Recent Business Progress

Pipeline Updates

ALG-000184: Potential first-/best-in-class small molecule CAM-E for chronic hepatitis B virus (HBV) infection

• 96-week dosing recently completed in the Phase 1 study and data readouts are planned for scientific conferences this year
• Interim data from up to 96 weeks following an oral daily dose of 300 mg ALG-000184 in both HBeAg⁺ and HBeAg^- subjects with chronic HBV infection were presented at the 34th Annual Meeting of the Asian Pacific Association for the Study of the Liver (APASL) 2025
  • ALG-000184 administered for up to 96 weeks was well tolerated, exhibited a favorable PK profile, and demonstrated potentially best-in-class antiviral activity
  • Data from ≤84 weeks following an oral daily dose of 300 mg ALG-000184 monotherapy demonstrated sustained HBV DNA suppression (<LLOQ <10 IU/mL, target detected or target not detected) in 9/9 (100%) HBeAg⁺ subjects
  • All 11/11 (100%) HBeAg^- subjects achieved sustained HBV DNA suppression (<LLOQ <10 IU/mL, target detected or target not detected) by week 24 with 10/11 (91%) subjects achieving HBV DNA below the lower limit of detection (LLOQ <4.29 IU/mL, target not detected) at week 48
  • Multi-log₁₀ reductions in HBsAg, HBeAg, and HBcrAg were observed in HBeAg⁺ subjects, and HBcrAg decline was observed in HBeAg^- subjects. In both patient populations, ALG-000184 continues to be well tolerated with no viral breakthrough observed and no known CAM resistant mutations identified with monotherapy treatment
• The Phase 2 B-SUPREME study is expected to be a randomized, double-blind, active-controlled multicenter study evaluating the safety and efficacy of ALG-000184 compared with tenofovir disoproxil fumarate in approximately 200 untreated HBeAg⁺ and HBeAg^- adult subjects with chronic HBV infection for 48 weeks. The expected primary endpoint in the HBeAg⁺ part will be HBV DNA <LLOQ (10 IU/mL, target detected [TD] or target not detected [TND]) and the primary endpoint in the HBeAg^- part will be HBV DNA <LLOQ (10 IU/mL target not detected [TND]). The study will also evaluate the safety, pharmacokinetics, and other secondary and exploratory biomarkers, including reductions in HBV antigens and other markers of HBV infection. The Phase 2 study is expected to begin in mid-2025 with interim data projected in 2026 and topline data anticipated in 2027.
  

ALG-055009: Potential best-in-class small molecule THR-β agonist for metabolic dysfunction-associated steatohepatitis (MASH)
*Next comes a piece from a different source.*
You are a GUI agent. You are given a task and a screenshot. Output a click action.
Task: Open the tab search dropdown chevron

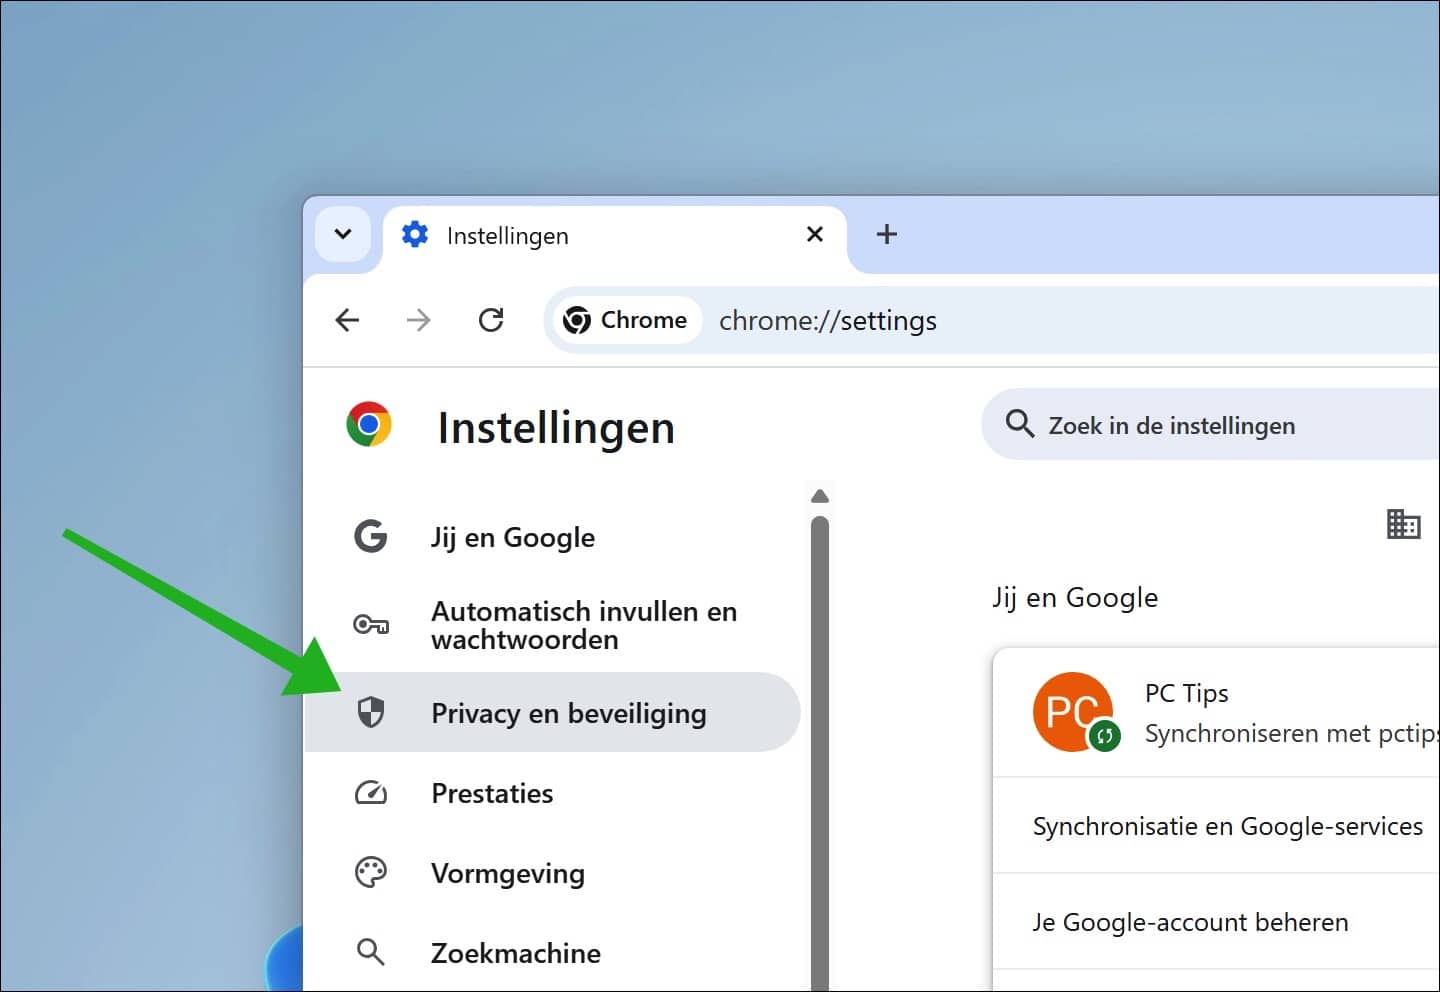tap(342, 234)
• The Phase 2a HERALD data were presented at APASL 2025, demonstrating that ALG-055009 dose groups met the primary endpoint with statistically significant reductions in liver fat at week 12 as measured by MRI-PDFF
  • Doses of 0.5 mg to 0.9 mg ALG-055009 demonstrated statistically significant reductions in liver fat at week 12, with placebo-adjusted median relative reductions up to 46.2% as measured by MRI-PDFF. Up to 70% of subjects achieved ≥30% relative reduction in liver fat compared to baseline, a positive prognostic indicator of histological improvements in MASH resolution and fibrosis reduction
  • Eighteen subjects who were on stable GLP-1 agonist therapy qualified for enrollment in the study, with liver fat content meeting the inclusion criteria of ≥10% at baseline as measured by MRI-PDFF. Notably, 11/14 subjects on stable GLP-1 agonists treated with ALG-055009 had liver fat decreases, whereas 4/4 subjects on stable GLP-1 agonists treated with placebo had increases in liver fat over the 12-week dosing period
  • Significant reductions in atherogenic lipids, including LDL-C, lipoprotein (a) and apolipoprotein B and dose-dependent increases in SHBG were observed. In particular, ALG-055009 demonstrated a dose-dependent median reduction from baseline of up to 26.8% at week 12 for lipoprotein (a), which is an established risk factor for cardiovascular disease that has been resistant to treatment with statin therapy
  • Treatment with ALG-055009 was well-tolerated, with rates of gastrointestinal-related AEs similar to placebo
• The company is continuing to evaluate a variety of options to fund continued development, including potential out-licensing

ALG-097558: Potential best-in-class ritonavir-free small molecule pan-coronavirus protease inhibitor

• Three additional clinical trials evaluating ALG-097558 commenced in 2024
• The NIAID is also sponsoring a drug-drug interaction and relative bioavailability study of ALG-097558 in healthy volunteers that is expected to start dosing in the second quarter of 2025
• The company expects any future development of ALG-097558 to be funded by external sources
  

Financial Results for the First Quarter 2025

Cash, cash equivalents and investments totaled $137.9 million as of March 31, 2025, compared with $56.9 million as of December 31, 2024. Our cash, cash equivalents and investments are expected to provide sufficient funding of planned operations into the second half of 2026.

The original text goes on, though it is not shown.